# [DATA SUPPLIED]
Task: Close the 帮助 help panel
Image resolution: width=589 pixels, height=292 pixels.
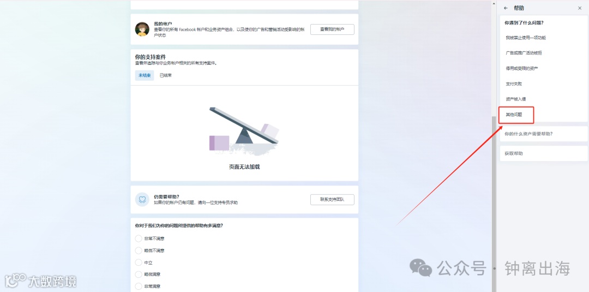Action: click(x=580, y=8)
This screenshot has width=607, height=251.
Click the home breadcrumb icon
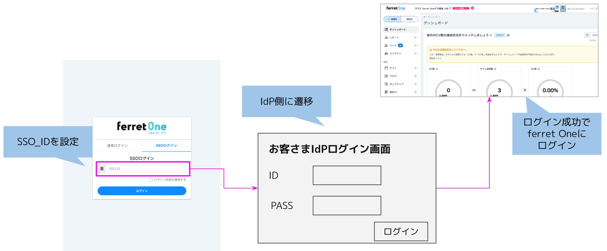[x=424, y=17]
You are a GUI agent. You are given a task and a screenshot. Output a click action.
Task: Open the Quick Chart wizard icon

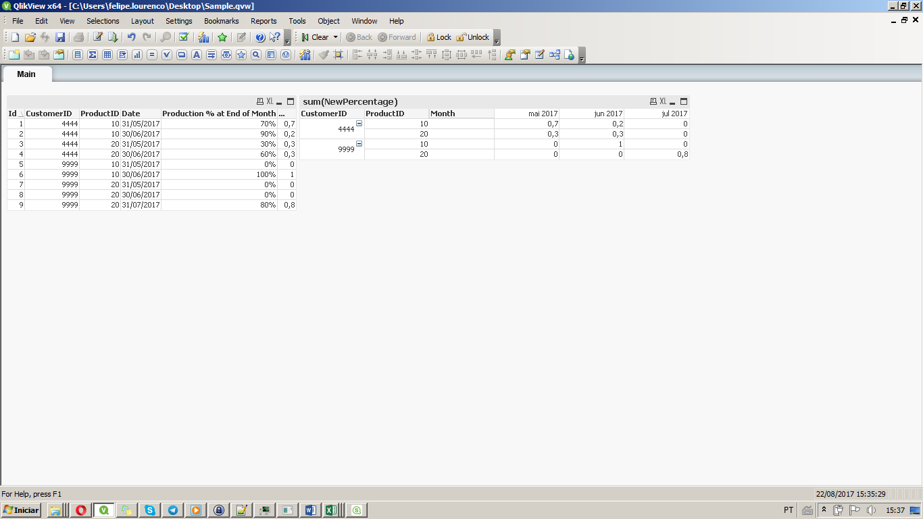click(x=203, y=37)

# [CHALLENGE]
Copy out all the records above line by line, keeping every character the same, and leave the pictures out.

# [SOLUTION TO THE EXERCISE]
Task: Close the 帮助 help panel
Image resolution: width=589 pixels, height=292 pixels.
Action: click(x=580, y=8)
This screenshot has width=607, height=251.
Click the home breadcrumb icon
[x=424, y=17]
You are a GUI agent. You are given a task and a screenshot. Output a click action.
Task: Open the Quick Chart wizard icon

click(x=203, y=37)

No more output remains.